> _About this exercise_:
Starting at the line with "Gilets Jaunes (1136, 486)" in it, reproduce each line below through the last one, exactly, and include nothing else.

> _Given records_:
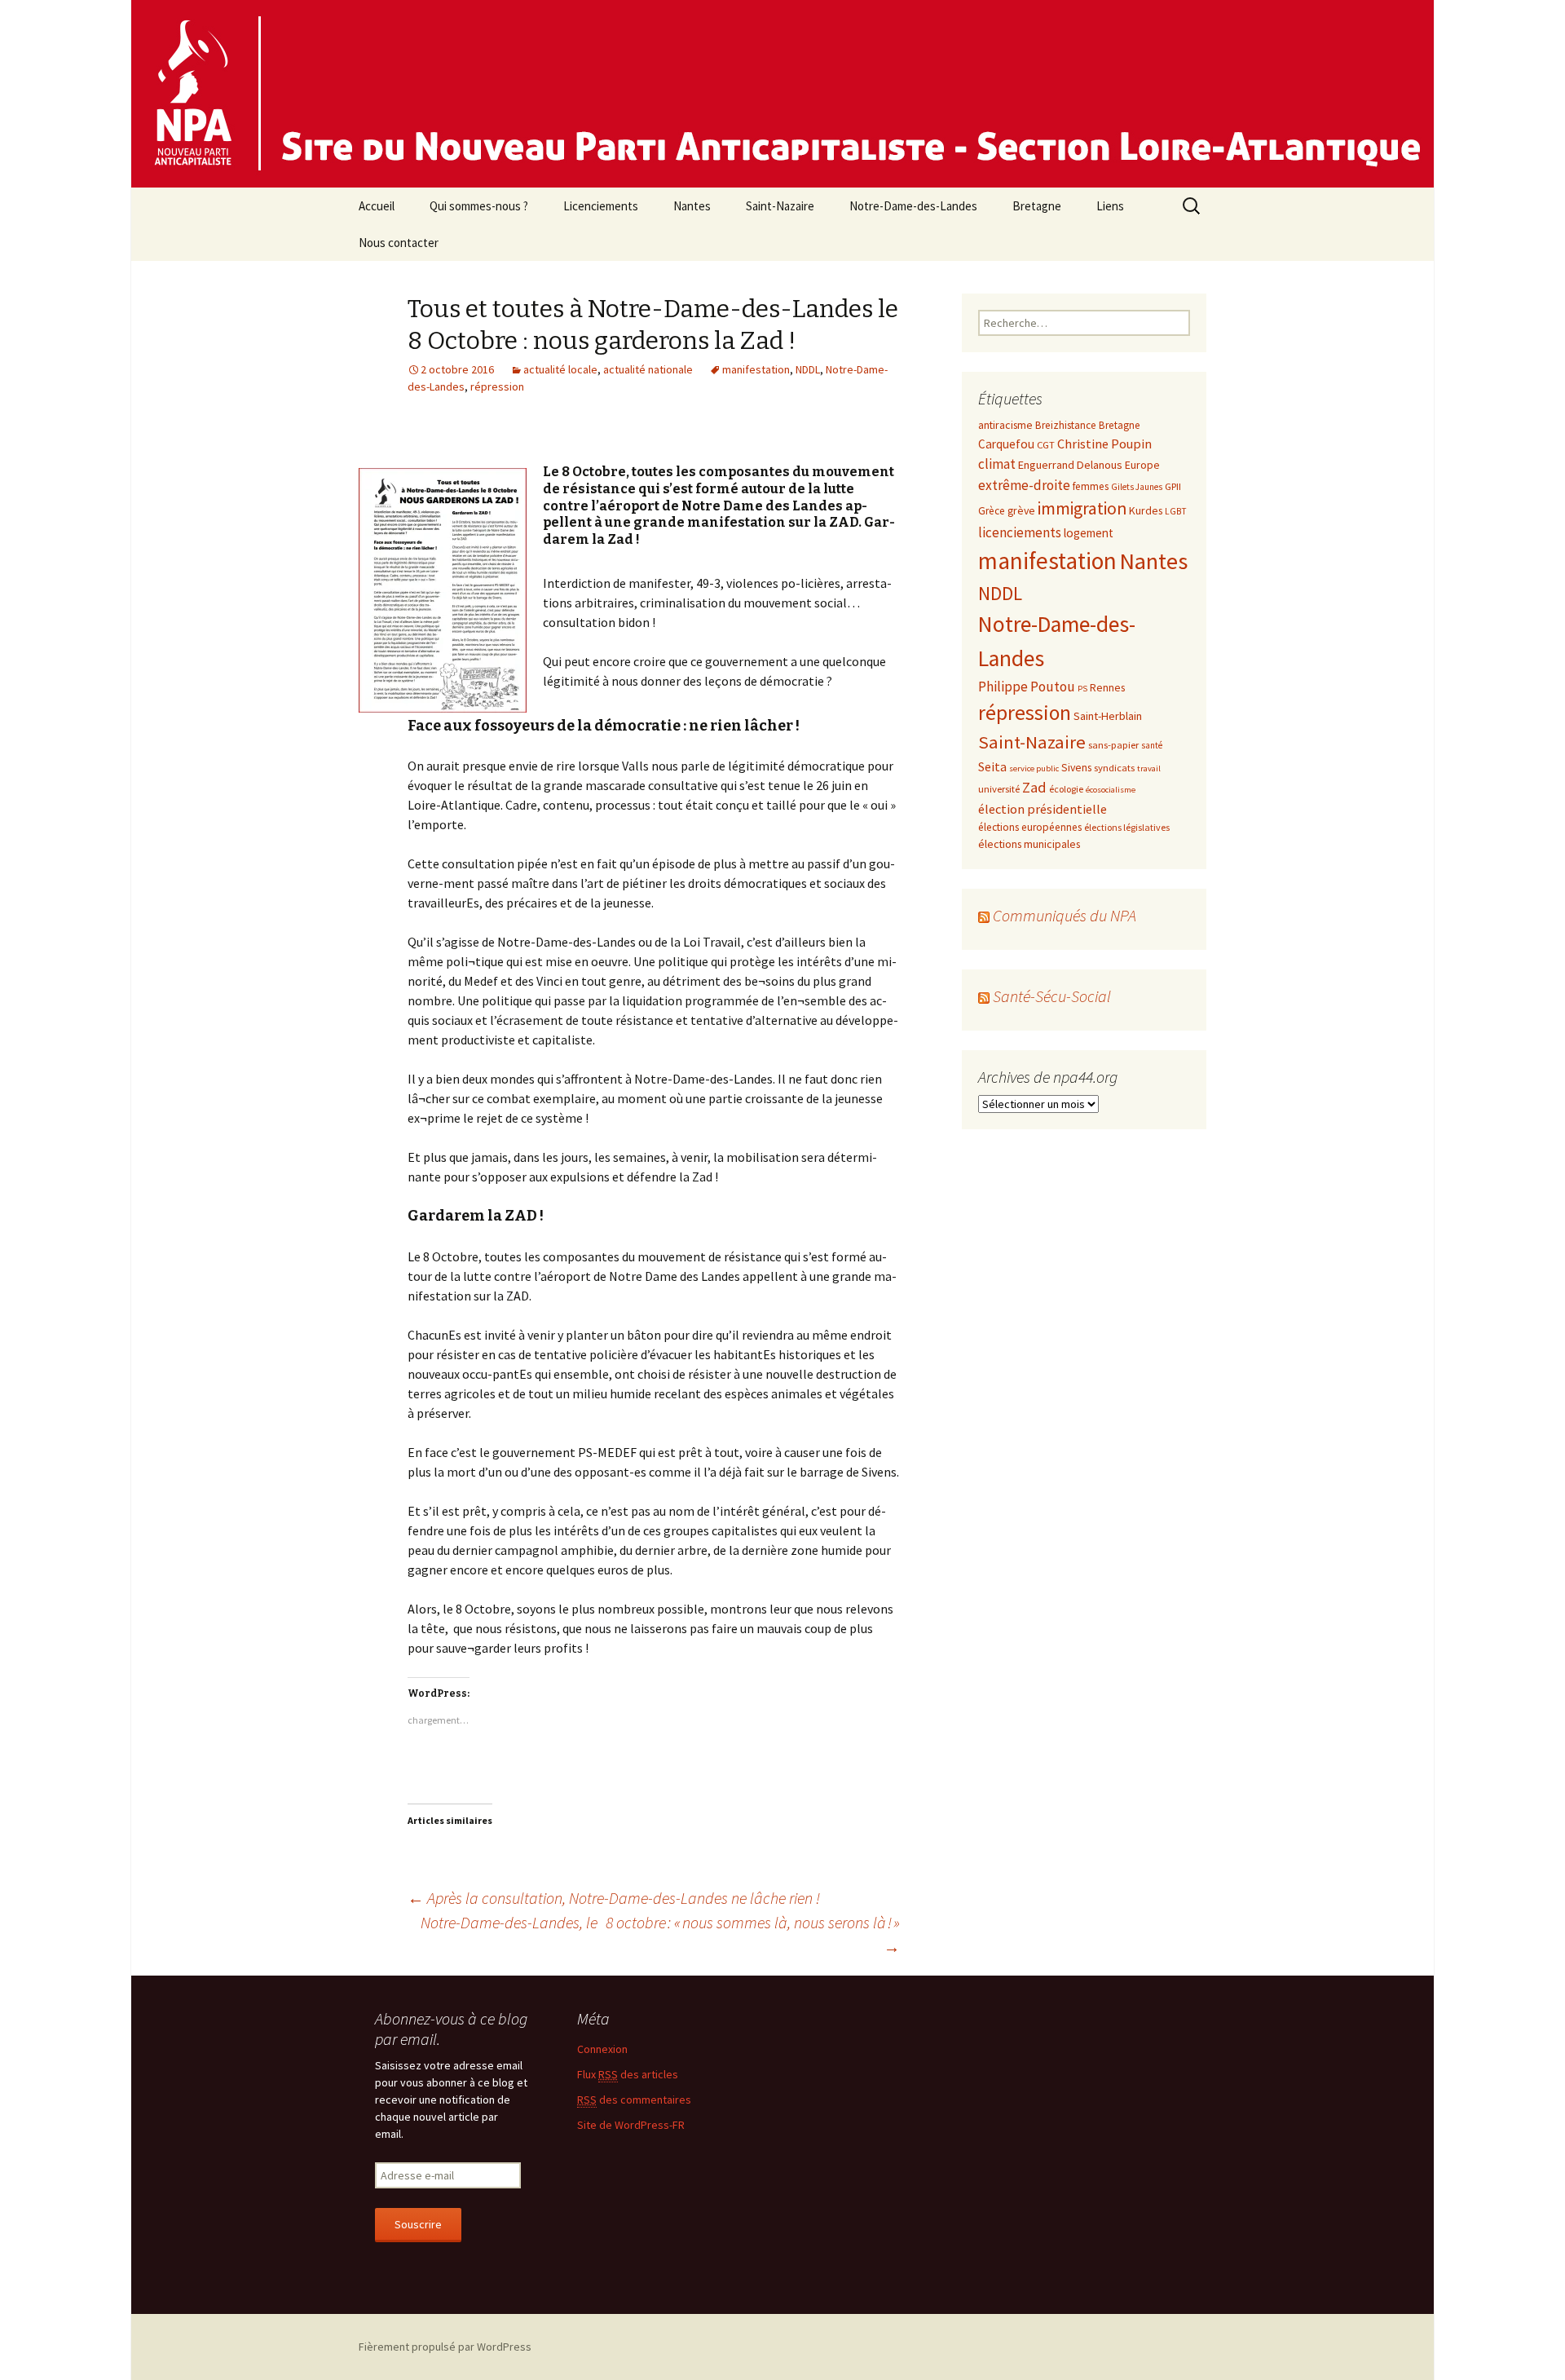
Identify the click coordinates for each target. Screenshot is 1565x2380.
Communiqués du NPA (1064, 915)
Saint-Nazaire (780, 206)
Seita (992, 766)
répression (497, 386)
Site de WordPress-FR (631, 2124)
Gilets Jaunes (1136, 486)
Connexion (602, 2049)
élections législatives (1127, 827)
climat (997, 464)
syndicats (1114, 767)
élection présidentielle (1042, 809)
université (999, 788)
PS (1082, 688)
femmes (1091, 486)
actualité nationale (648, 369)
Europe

> _Task response_:
Gilets Jaunes (1136, 486)
Connexion (602, 2049)
élections législatives (1127, 827)
climat (997, 464)
syndicats (1114, 767)
élection présidentielle (1042, 809)
université (999, 788)
PS (1082, 688)
femmes (1091, 486)
actualité nationale (648, 369)
Europe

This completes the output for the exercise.